» THE PROBLEM: Show, in full, each line of the data that contains "logo".

■ ■ ■

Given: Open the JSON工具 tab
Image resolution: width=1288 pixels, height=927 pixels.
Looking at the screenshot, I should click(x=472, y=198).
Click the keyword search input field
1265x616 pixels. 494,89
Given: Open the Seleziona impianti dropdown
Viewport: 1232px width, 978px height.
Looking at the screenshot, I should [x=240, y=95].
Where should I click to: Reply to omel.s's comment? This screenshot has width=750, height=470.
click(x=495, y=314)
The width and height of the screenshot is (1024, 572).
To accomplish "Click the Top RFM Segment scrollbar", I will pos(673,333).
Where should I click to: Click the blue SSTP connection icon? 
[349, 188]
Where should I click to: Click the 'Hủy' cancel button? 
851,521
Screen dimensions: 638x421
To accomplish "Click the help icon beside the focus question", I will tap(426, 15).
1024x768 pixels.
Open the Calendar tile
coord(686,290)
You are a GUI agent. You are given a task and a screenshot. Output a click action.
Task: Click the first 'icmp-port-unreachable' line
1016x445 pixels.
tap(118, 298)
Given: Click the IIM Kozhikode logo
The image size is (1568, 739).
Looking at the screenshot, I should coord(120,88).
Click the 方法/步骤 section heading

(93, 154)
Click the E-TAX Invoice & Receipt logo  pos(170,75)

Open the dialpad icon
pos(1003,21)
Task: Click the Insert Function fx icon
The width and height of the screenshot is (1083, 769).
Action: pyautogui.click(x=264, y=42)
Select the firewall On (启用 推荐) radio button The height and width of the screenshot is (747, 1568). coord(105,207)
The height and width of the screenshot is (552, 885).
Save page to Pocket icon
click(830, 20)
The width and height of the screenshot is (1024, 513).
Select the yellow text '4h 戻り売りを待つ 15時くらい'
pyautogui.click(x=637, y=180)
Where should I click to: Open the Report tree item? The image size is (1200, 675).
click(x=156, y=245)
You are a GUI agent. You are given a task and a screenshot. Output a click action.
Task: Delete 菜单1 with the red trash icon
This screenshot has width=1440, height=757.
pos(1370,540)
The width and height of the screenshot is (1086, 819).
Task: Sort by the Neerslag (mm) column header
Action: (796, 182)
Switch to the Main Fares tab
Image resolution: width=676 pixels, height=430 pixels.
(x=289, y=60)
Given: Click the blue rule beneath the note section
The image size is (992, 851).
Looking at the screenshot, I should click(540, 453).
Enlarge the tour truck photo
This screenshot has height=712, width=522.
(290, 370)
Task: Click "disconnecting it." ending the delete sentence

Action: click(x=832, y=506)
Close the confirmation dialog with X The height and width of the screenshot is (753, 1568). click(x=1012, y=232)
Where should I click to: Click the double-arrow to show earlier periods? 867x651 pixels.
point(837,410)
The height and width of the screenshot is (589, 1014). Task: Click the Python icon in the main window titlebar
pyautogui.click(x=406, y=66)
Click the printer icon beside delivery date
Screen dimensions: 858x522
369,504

■ ■ ■

» SOLVED PROBLEM:
Given: Click the IIM Kozhikode logo
Click the E-TAX Invoice & Receipt logo  pos(170,75)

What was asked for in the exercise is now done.